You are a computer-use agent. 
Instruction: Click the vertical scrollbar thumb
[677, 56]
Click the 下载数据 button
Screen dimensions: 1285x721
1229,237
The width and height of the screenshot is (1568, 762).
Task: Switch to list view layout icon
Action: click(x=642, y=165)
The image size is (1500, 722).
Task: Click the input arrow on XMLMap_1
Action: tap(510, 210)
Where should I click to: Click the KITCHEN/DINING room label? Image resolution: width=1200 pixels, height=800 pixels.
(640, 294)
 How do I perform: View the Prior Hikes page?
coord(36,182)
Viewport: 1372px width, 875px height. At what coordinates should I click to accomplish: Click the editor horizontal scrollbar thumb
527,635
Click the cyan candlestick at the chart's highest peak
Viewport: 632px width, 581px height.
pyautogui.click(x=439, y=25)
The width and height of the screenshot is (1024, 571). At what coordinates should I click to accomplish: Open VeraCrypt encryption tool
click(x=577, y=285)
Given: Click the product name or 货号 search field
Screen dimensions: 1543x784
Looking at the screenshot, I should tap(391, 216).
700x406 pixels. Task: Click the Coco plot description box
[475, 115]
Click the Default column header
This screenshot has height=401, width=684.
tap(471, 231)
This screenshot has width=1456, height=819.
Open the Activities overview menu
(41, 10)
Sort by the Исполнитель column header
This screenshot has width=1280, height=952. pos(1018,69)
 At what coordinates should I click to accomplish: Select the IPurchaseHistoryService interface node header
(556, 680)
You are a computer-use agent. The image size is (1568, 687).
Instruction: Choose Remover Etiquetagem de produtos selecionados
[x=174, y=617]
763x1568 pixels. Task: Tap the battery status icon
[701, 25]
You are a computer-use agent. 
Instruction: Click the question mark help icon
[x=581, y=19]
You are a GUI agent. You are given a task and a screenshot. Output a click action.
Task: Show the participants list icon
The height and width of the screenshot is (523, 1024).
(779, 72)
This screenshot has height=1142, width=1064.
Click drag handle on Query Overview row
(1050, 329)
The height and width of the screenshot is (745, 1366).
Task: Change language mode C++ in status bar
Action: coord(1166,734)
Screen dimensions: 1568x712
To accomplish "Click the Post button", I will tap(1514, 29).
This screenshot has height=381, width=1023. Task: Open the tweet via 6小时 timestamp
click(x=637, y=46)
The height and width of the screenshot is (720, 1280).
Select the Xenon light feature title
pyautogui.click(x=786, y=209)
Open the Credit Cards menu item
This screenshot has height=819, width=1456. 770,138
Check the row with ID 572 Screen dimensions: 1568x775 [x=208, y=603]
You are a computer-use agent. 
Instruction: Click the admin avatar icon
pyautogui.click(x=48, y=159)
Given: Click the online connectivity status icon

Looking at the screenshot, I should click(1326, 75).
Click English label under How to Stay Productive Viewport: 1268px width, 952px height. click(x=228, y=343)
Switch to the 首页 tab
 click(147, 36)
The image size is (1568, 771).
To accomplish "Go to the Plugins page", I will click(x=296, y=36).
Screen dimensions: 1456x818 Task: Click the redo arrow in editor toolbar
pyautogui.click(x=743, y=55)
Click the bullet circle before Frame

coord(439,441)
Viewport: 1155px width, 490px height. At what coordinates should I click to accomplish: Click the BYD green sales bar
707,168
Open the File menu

-*-*-

Directions =
Copy out everything from the first line of the items down to the line containing "coord(36,182)", including that line.

Solved problem =
You are a computer-use agent. 
Instruction: Click the vertical scrollbar thumb
[677, 56]
Click the 下载数据 button
Screen dimensions: 1285x721
1229,237
The width and height of the screenshot is (1568, 762).
Task: Switch to list view layout icon
Action: click(x=642, y=165)
The image size is (1500, 722).
Task: Click the input arrow on XMLMap_1
Action: tap(510, 210)
Where should I click to: Click the KITCHEN/DINING room label? Image resolution: width=1200 pixels, height=800 pixels.
(640, 294)
 How do I perform: View the Prior Hikes page?
coord(36,182)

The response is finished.